At the highest level, salary earned is rarely a good gauge of just how talented individuals are, especially if you are comparing them across different industries.
The average Singaporean who earns $3,500 a month while working in an SME, MNC or civil service can’t really comprehend the difference between a lawyer making $500,000 a year or one who earns $2,000,000 a year.
Another point to stress is that often, the best and most talented people do not join an organisation simply because of how much money they hope to earn, but rather, the organisation culture, what it stands for, and what an organisation hopes to achieve.
Likewise, it’s a misconception to think that the most competent and talented people around us today are the ones who earn the most. Such thinking is unfortunately, elitist in nature.
Why Apple Doesn’t Pay High Salaries
This may come as a surprise to some of you but one of the world’s biggest and most successful companies, Apple, is well-known for paying surprisingly less money to its employees.
Let’s be clear: this isn’t to say that Apple perks and salary are bad – they are probably still much better than what you and I are getting – but that they simply paled in comparison with what other tech companies like Google or Facebook offer.
However, Apple doesn’t have problems attracting the best talents around the world because the opportunities it affords its employees are unmatched.

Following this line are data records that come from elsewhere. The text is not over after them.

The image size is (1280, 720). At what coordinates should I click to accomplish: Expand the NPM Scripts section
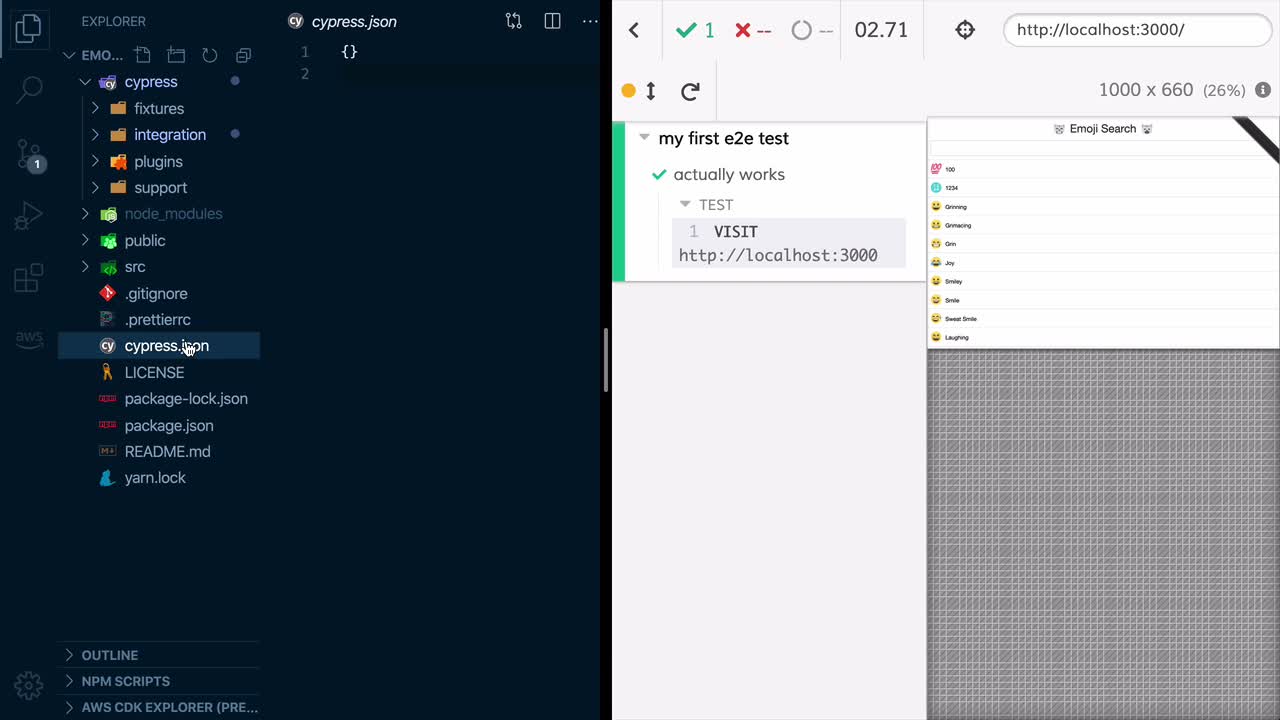click(125, 681)
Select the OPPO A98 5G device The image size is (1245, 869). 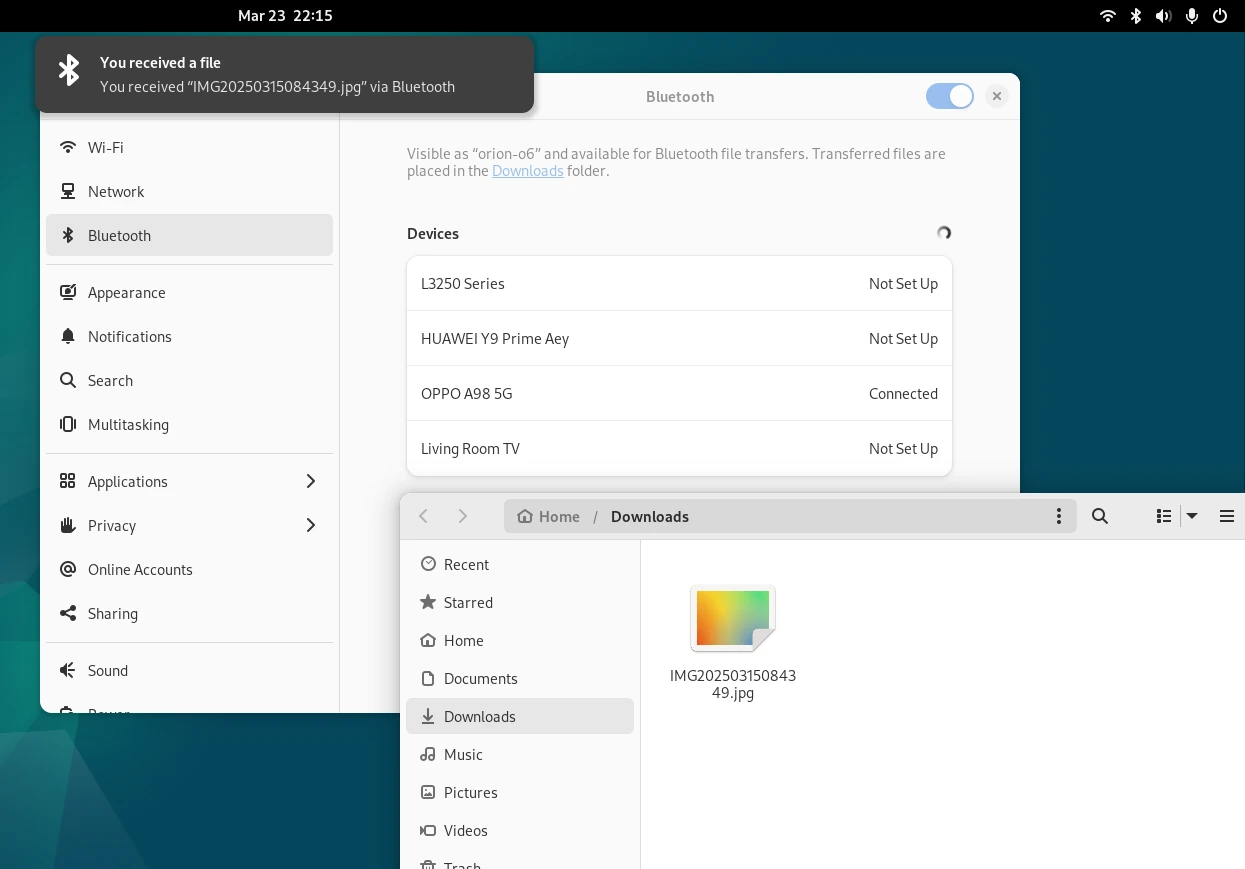(679, 393)

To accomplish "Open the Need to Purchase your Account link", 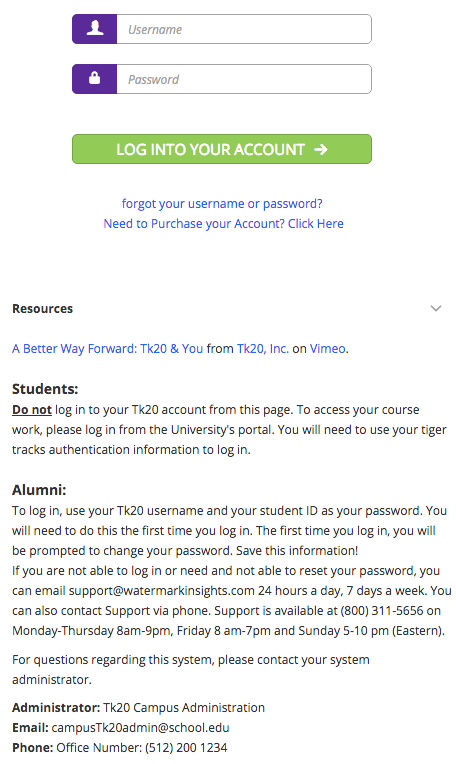I will coord(224,223).
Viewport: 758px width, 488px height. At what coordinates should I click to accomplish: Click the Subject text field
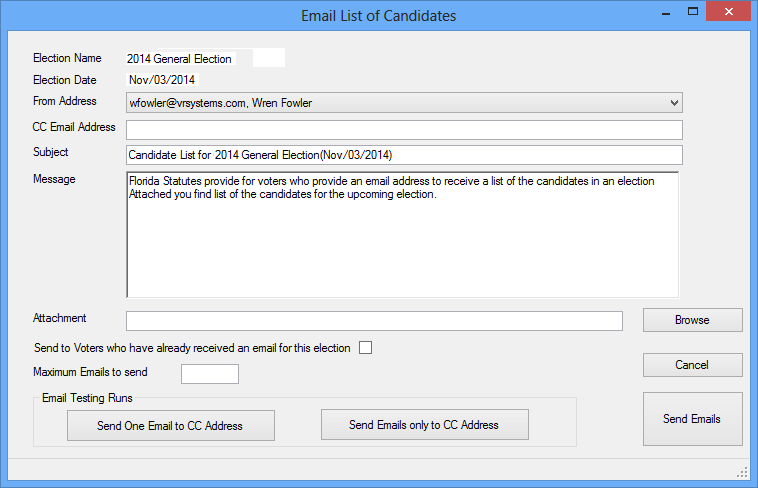tap(404, 155)
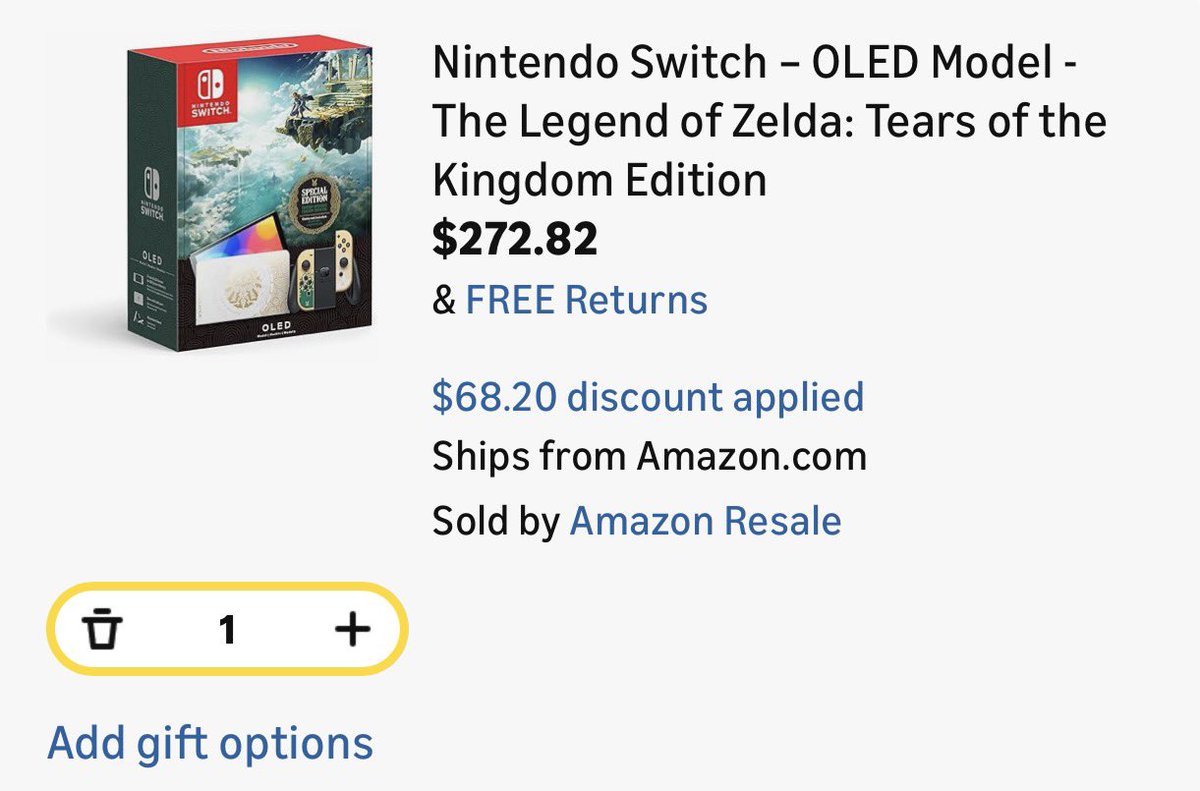The image size is (1200, 791).
Task: Delete the item using the trash icon
Action: click(101, 630)
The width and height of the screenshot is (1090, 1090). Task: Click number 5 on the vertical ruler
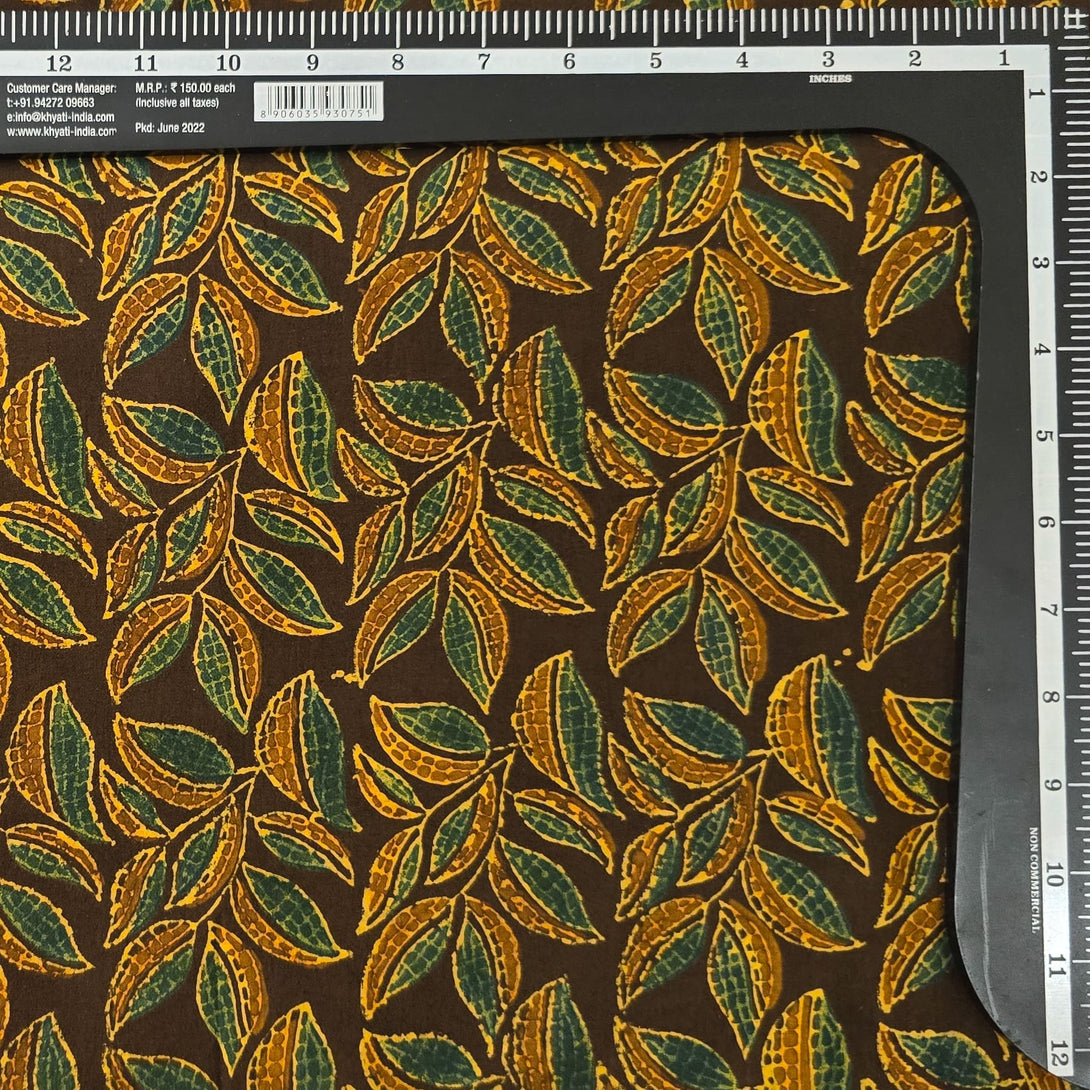(1046, 436)
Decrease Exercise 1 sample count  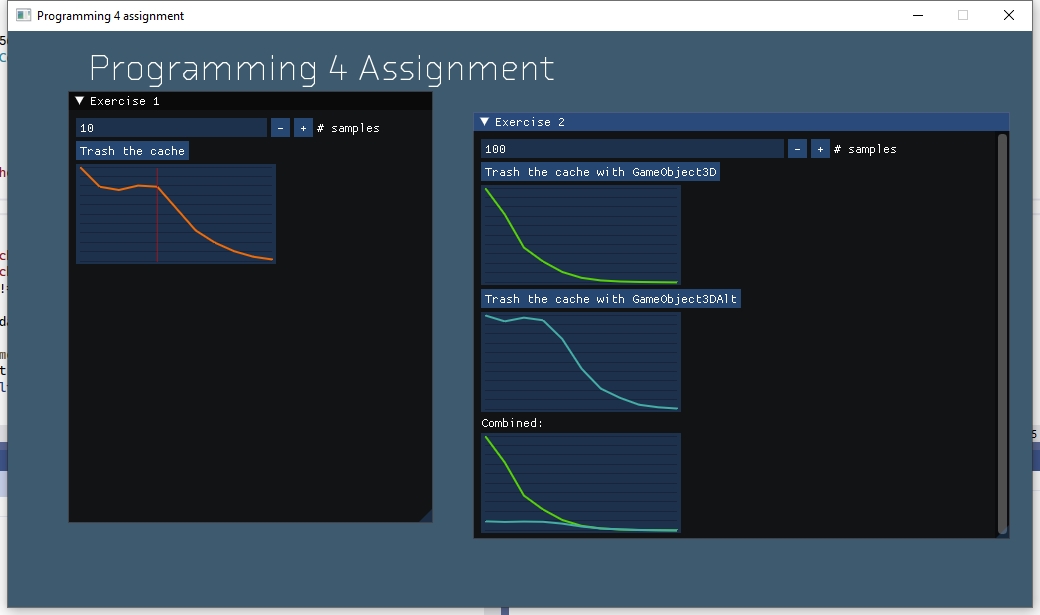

Apple isn’t a company that needs to compete with its rivals on that mere few thousand dollars to attract its talent. It simply gets the people it wants, and needs, due to its brand equity. This LinkedIn article on why Apple can get away with paying lower salaries is definitely worth a read if you want to find out more.
Strictly speaking, one would think being able to offer a higher salary to attract the best talent is never a bad thing. However, bosses and HR managers will be quick to tell you that just because they are able to do so, doesn’t mean they should. In fact, ESM Goh rightly pointed this out in a post after the Q&A session on his Facebook page:
“Salaries is not our starting point in looking for Ministers. Character, motivation, commitment, selflessness, practical abilities, competence and proven performance are the main attributes we look for. The first four attributes are veto factors.”
The Problem With Meritocracy
When we were in school, many students find their self-worth judged by the results they achieve. Score well, and you tend to be viewed as a high-flyer. Score poorly, and you are likely to be seen as a weaker student, never mind if you have talents in other areas that can’t be graded on.
The worry here is that even after finishing formal education, this belief continues to persist in our working world. However, rather than just grades for us to base how well we are doing compared to our peers, we take reference to the salaries we earned.
Is an older sibling who earns less than his younger brother just not as talented? Or are our parents who earn less than our neighbour’s parents simply less competent?
Only you can answer that for yourself.